After you are done, go see his remarkable political taxonomy post "Political Terms". Amidst pre- election hysteria, the old novelist and biologist has some sane observations...
Valley of Bones by Michael Gruber (thriller) *****
& Hoax by Robert Tanenbaum *
One is as good a literary suspense novel as exists, chilling, erudite, full of humanity. The other is a sad example of overreaching.

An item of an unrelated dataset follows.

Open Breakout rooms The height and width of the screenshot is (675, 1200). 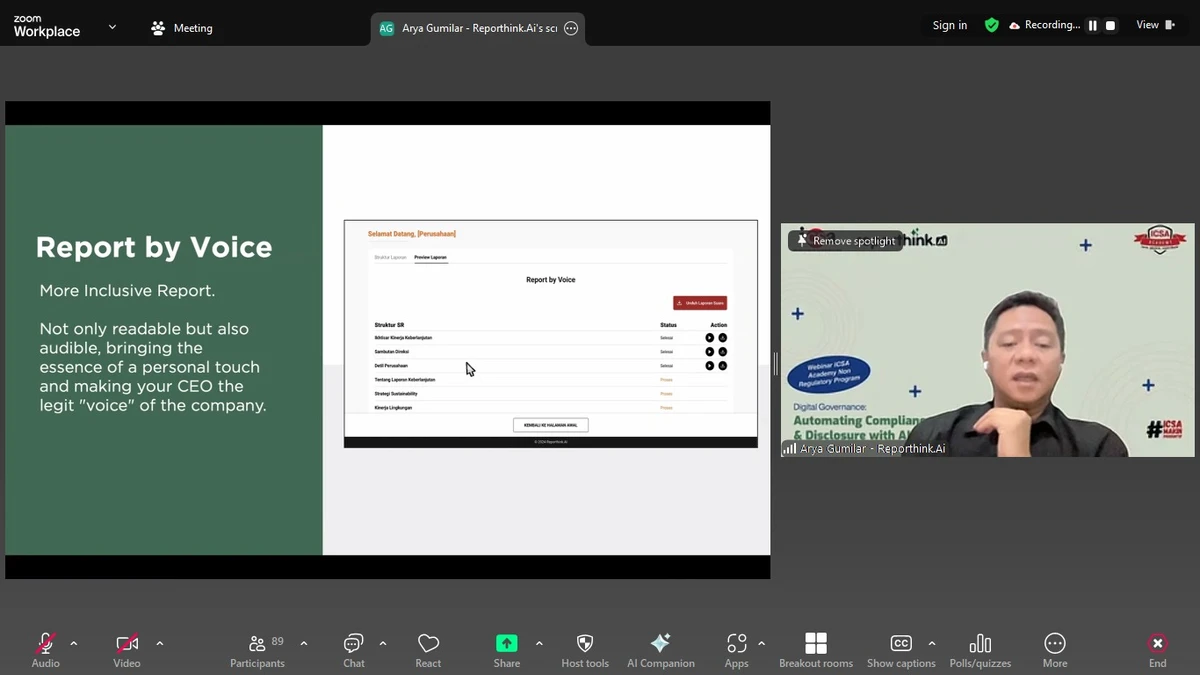[x=816, y=649]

Until recently [Review written in 2007 I think], the “Tanenbaum” novels were written by his cousin (!) Michael Gruber. They were a series, set in Manhattan over nearly two decades, and featured assistant DA “Butch” Karp and his sometimes loose cannon Sicilian wife (I am not putting down Marlene, understand – if she were real and I not happily married she would be dangerous to my health) plus an enormous cast of family, lawyers, cops, criminals, and even dogs (Neopolitan mastiffs, who are sometimes given a sort of dialog, or rather monolog, on the lines of “My joy is to kill my enemies and rend their bones…”). Of particular interest and gradually becoming the character who best embodied Gruber’s ideas was Butch and Marlene’s language prodigy daughter Lucy, who also, quite seriously, communicates with St. Teresa of Avila (the old Spanish noblewoman smells of onions and is rather brusque). Lucy grows from a baby to a brilliant college student in the later part of the series, gradually tackling serious moral issues in a fascinatingly complex way.

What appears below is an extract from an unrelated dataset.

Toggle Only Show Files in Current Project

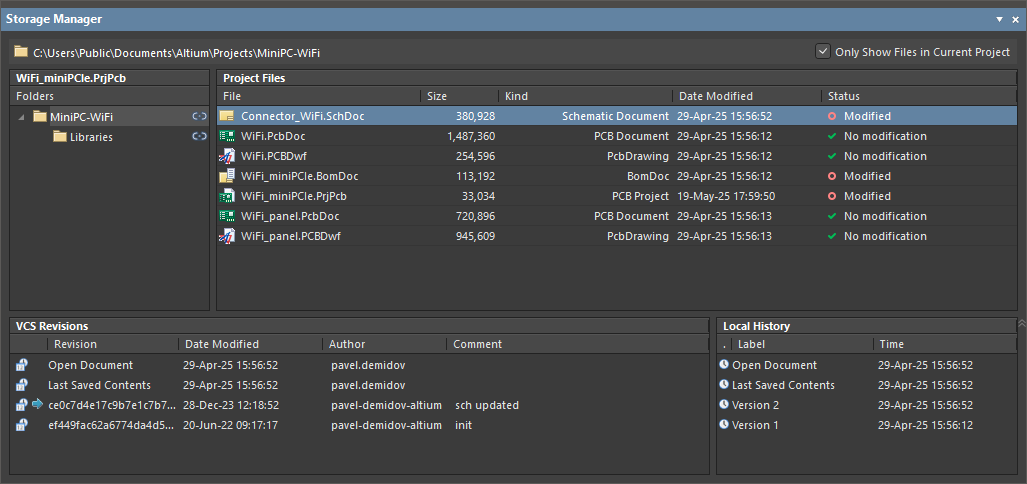[823, 52]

The, apparently, Gruber asked for some shared credit and was denied. He went on to publish his first thriller under his own name, the utterly original Tropic of Night, set in Miami and dealing once again with police work and Catholicism but also with West African ritual magic, Santeria, and Siberian shamanism, not to mention ethnobotany, and featuring a Cuban-American protagonist, Detective Jimmy Paz. If anything it surpassed the Tanenbaum series. Interjection: former marine biologist and practicing – “I am practicing ‘til I get good at it – Catholic Gruber is someone who genuinely seems to have read all the books and experienced more than most. I constantly find myself saying, when he hits a subject I know a bit about like guns or dog training or how a religious order is founded or Siberia, “he’s exactly right – but how did he get it down so perfectly?"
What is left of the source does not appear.